Si hay algo que me tranquiliza en estos días de tensión y recelo electoral, es eso: saber que nuestra sociedad civil ya no es la misma que la de hace treinta o veinte años. Hay varias generaciones de peruanos que crecieron con pánico por culpa del terrorismo, y que luego soportaron la lenta instalación de la dictadura con un silencio, no tanto de complicidad, sino de desconcierto. Esos mismos peruanos fueron los que más tarde, entre el 96 y el 2000, en Lima y en provincias, hartos de tantísimos abusos, salieron a marchar incontables veces para recuperar la democracia. Hasta que lo consiguieron. No fue una proeza fácil, pero sí útil. Hoy esos peruanos son cabeza de familia, y sus hijos están educados e instrumentalizados para dar su opinión, para quejarse, para no conformarse. Hoy esos peruanos conducen hogares, lideran empresas, actúan en medios, toman decisiones importantes. Algunos habrán aprendido en el camino a defender intereses particulares, pero quisiera creer que la mayoría continúa defendiendo los valores inoculados en tantas tardes de protesta.

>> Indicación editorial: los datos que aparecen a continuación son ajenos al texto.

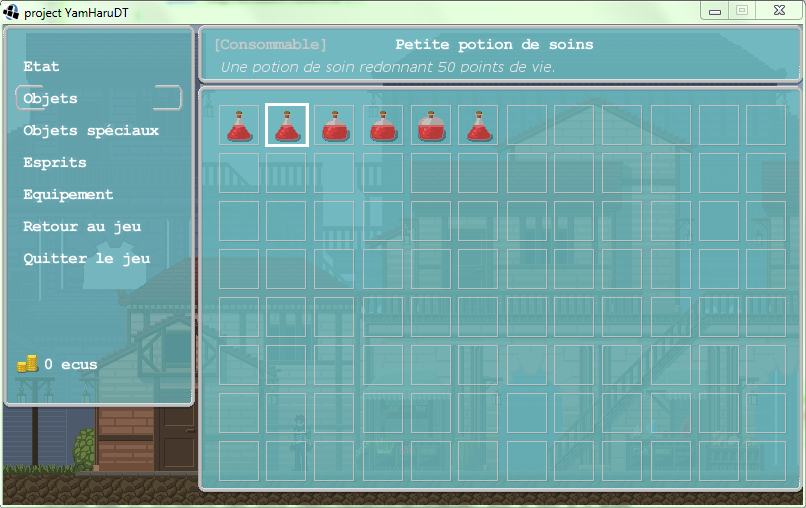Click the gold coins ecus icon
The width and height of the screenshot is (806, 508).
click(x=27, y=364)
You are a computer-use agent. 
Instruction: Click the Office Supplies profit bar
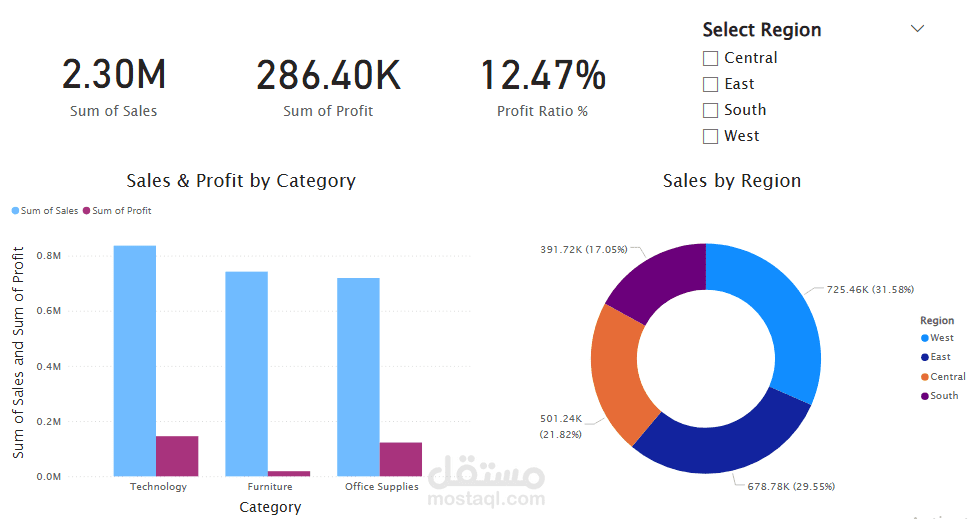(401, 459)
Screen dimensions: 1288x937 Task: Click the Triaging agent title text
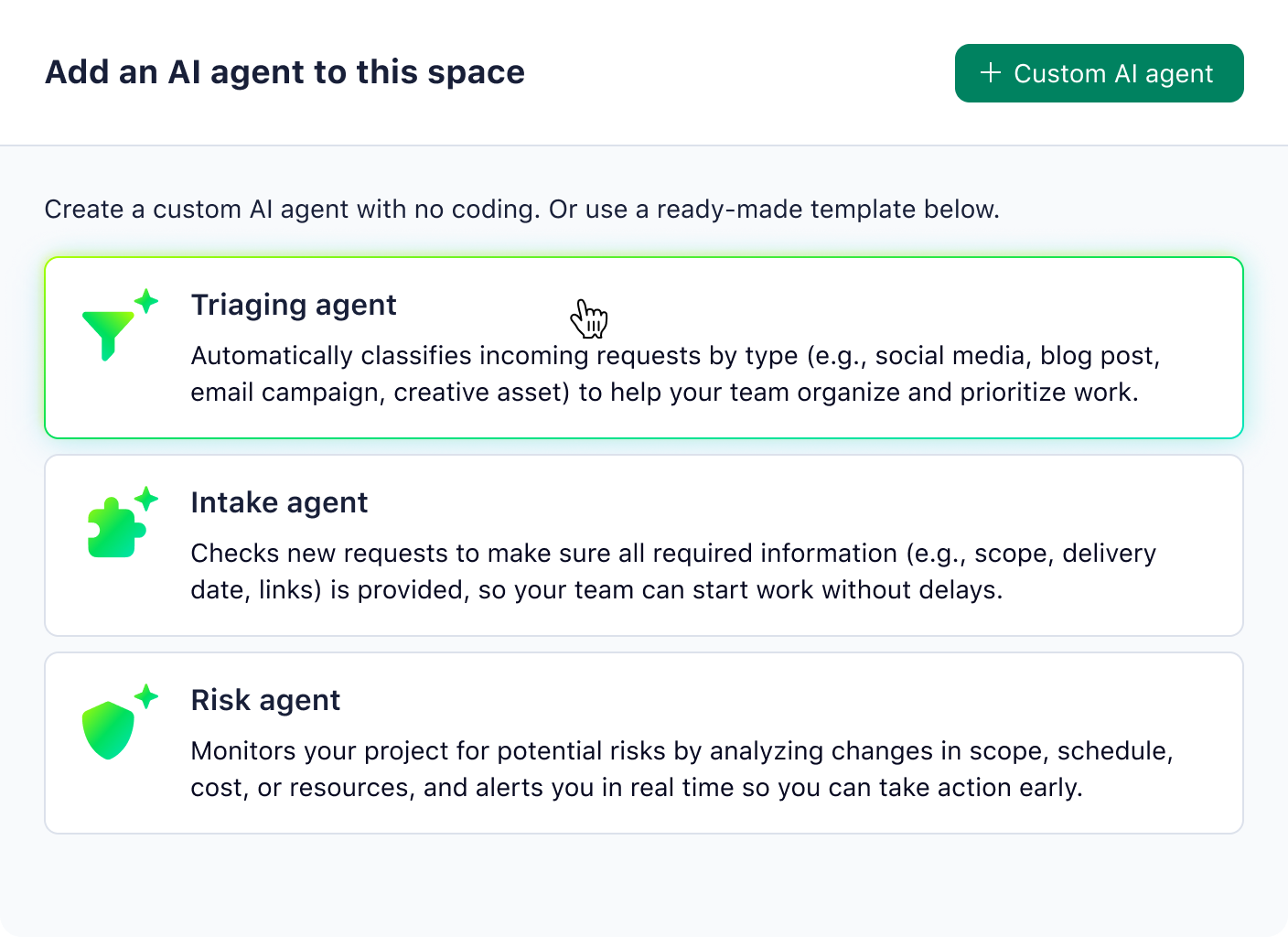point(293,305)
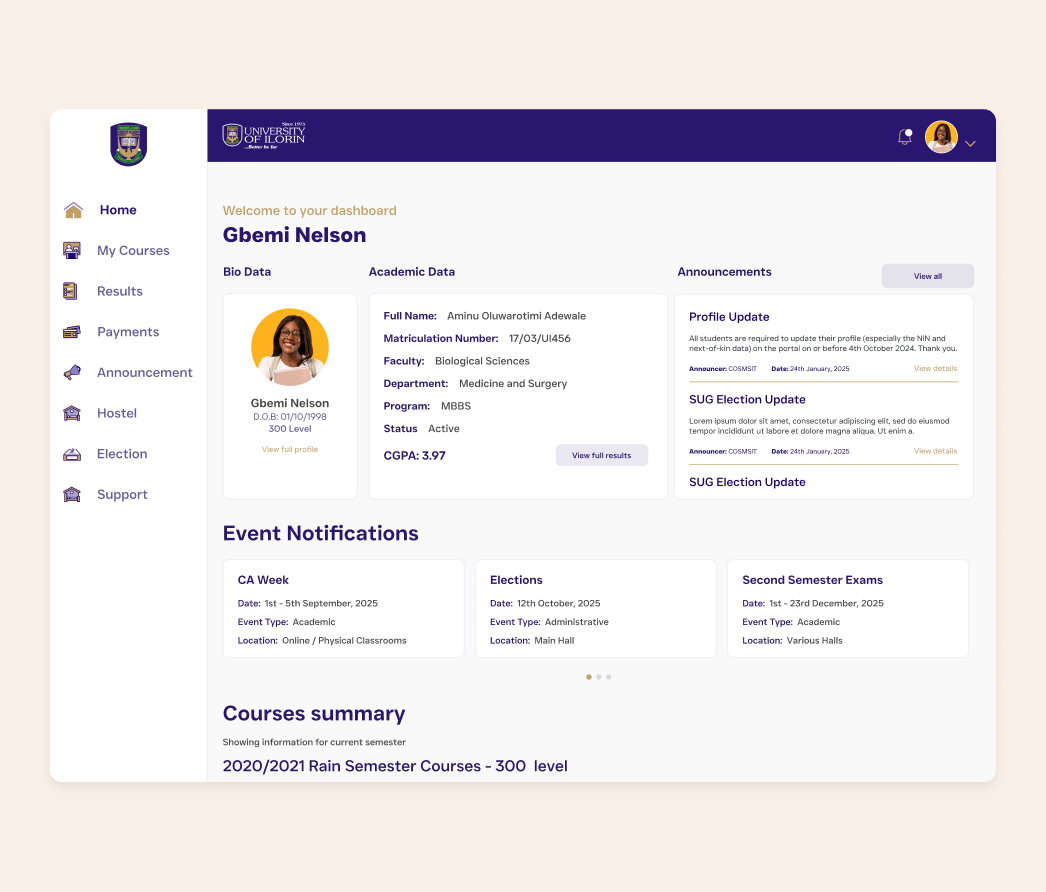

Ya con el gobierno de Alan García hemos probado que no somos los de antes. Habrá habido corrupción a granel y una gestión del Estado harto populista, pero el menor exceso se convirtió en escándalo gracias a que esta nueva sociedad civil –fisgona, alerta, crítica, suspicaz– jamás se quedó callada. Lo que la prensa obvió, lo denunció la gente.
A lo largo de años, el terrorismo y la dictadura nos desmoralizaron, nos quitaron autoestima, pero sin darse cuenta nos permitieron fundar un carácter. Una vez que algo te impulsa a abandonar tu casa para sumarte a cientos de personas que defienden en la calle derechos en los que tú también crees; una vez que te pintas las manos, que lavas tu bandera en público, que te desgañitas con proclamas de libertad; una vez que te enfrentas –con esa mezcla de fiereza y adrenalina– al odio del terrorismo y a las bombas de gas de la dictadura, tu sensibilidad cambia para siempre. Y una vez que aprendes a defenderte, nunca más vuelves a tener miedo.

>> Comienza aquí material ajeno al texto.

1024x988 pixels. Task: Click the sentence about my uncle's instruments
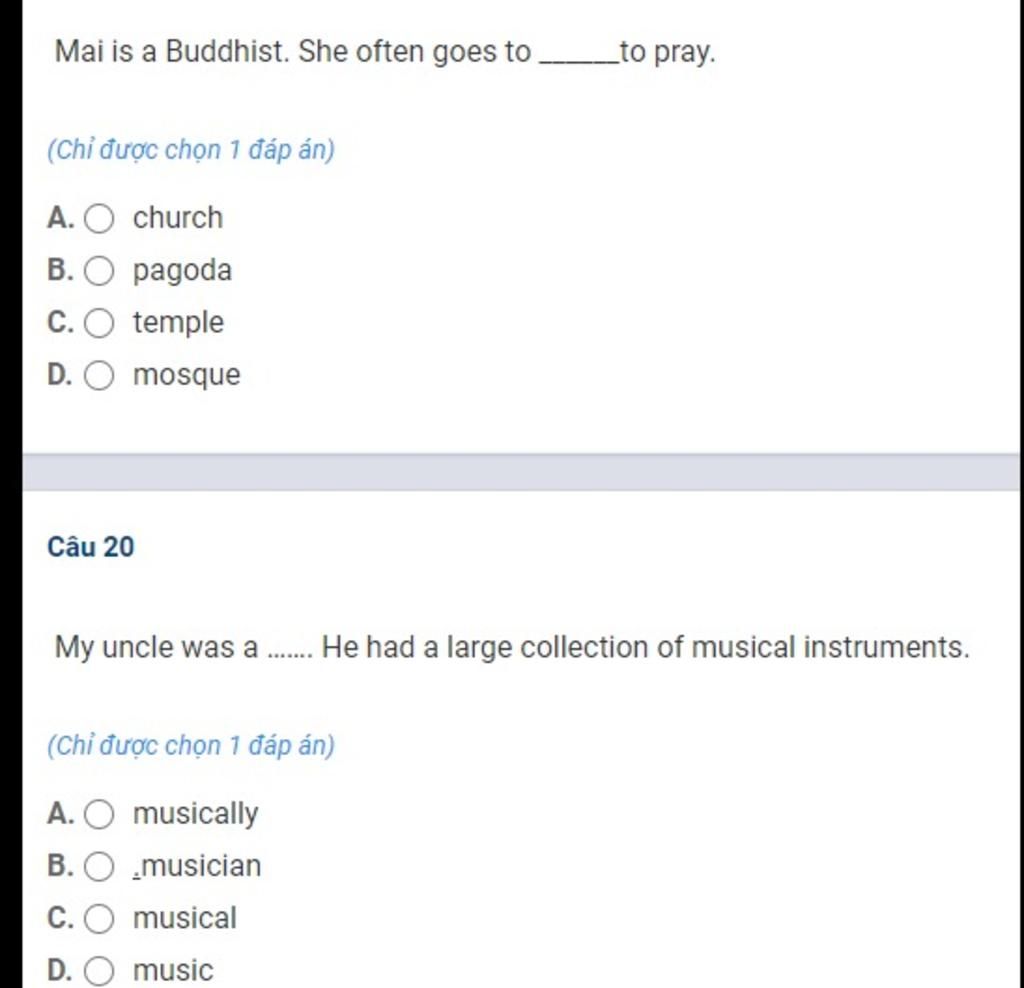coord(512,648)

Si los señores del fujimorismo tuvieran la peregrina pretensión de volver a gobernar como en los noventa, habría que advertirles que nosotros sabemos cómo torcer los fantasmas que ellos quisieran resucitar. De igual modo, si los nacionalistas quisieran conducir el país al estilo de Venezuela, habría que recordarles que nuestra sociedad continúa damnificada por la dictadura civil que concluyó hace apenas once años. Y eso la empodera, y la hace no manipulable, muy peligrosa para un gobierno con vocación radical.
Que lo sepan bien Keiko y Ollanta. Podremos tener incertidumbre, pero jamás temor. Hace veinte años, cuando la cosa se ponía fea, nos escondíamos para protegernos. Ahora es al revés. Nos protegemos hablando, saliendo, escribiendo. Hemos aprendido. Ya vivimos lo peor. Ya no somos los mismos.